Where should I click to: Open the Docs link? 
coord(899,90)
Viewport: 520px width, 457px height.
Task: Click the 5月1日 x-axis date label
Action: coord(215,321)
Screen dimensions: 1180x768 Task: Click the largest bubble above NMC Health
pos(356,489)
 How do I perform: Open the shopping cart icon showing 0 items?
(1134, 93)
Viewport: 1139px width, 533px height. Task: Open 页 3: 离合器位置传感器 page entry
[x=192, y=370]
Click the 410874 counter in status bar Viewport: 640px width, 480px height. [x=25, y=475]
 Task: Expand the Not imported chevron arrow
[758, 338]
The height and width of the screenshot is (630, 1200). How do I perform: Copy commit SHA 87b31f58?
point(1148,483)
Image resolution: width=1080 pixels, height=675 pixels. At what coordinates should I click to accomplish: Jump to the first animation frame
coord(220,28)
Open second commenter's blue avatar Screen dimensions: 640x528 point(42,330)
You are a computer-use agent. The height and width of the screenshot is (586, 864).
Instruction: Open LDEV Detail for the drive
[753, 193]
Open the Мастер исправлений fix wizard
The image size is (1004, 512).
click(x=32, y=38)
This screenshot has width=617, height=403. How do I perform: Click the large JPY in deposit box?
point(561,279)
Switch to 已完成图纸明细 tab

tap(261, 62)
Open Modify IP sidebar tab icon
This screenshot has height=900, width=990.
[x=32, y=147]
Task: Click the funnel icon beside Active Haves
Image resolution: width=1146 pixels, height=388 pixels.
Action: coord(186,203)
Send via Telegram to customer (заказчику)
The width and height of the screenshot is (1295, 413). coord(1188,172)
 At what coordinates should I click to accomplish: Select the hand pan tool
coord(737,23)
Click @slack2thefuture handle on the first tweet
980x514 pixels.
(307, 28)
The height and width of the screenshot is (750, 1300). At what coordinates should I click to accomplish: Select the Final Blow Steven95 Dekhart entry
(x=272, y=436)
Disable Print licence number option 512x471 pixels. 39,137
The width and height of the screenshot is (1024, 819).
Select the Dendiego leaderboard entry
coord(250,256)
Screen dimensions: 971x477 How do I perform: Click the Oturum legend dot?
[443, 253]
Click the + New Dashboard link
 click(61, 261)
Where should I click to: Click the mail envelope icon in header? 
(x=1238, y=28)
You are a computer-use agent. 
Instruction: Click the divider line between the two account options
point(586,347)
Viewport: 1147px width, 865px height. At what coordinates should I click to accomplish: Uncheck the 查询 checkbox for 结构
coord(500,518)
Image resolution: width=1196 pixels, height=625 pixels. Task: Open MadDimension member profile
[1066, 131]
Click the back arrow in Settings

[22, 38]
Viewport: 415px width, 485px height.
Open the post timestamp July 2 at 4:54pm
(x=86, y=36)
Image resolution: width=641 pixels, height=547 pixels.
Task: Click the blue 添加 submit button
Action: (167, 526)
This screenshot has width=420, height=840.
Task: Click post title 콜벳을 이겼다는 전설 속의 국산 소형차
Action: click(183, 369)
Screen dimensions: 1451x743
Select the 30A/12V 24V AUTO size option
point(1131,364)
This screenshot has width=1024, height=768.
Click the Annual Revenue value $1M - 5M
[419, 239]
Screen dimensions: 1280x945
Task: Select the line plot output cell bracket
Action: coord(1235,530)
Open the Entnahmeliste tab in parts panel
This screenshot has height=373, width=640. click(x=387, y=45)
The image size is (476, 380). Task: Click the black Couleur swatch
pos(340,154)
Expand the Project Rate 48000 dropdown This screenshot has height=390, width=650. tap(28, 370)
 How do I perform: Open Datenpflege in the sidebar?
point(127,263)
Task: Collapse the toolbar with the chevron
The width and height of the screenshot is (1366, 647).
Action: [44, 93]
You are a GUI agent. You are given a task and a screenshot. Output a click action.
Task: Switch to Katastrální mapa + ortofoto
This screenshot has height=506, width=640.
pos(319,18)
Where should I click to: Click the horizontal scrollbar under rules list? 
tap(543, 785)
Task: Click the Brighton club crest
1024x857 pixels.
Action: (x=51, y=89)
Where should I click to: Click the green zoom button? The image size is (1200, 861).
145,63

_PROMPT_:
Please transcribe the lines from the one containing "Open the Entnahmeliste tab in parts panel" through the last line of the records. Include both ends and nothing else.

_SOLUTION_:
Open the Entnahmeliste tab in parts panel
This screenshot has height=373, width=640. click(x=387, y=45)
The image size is (476, 380). Task: Click the black Couleur swatch
pos(340,154)
Expand the Project Rate 48000 dropdown This screenshot has height=390, width=650. tap(28, 370)
 How do I perform: Open Datenpflege in the sidebar?
point(127,263)
Task: Collapse the toolbar with the chevron
The width and height of the screenshot is (1366, 647).
Action: [44, 93]
You are a GUI agent. You are given a task and a screenshot. Output a click action.
Task: Switch to Katastrální mapa + ortofoto
This screenshot has height=506, width=640.
pos(319,18)
Where should I click to: Click the horizontal scrollbar under rules list? 
tap(543, 785)
Task: Click the Brighton club crest
1024x857 pixels.
Action: (x=51, y=89)
Where should I click to: Click the green zoom button? The image size is (1200, 861).
145,63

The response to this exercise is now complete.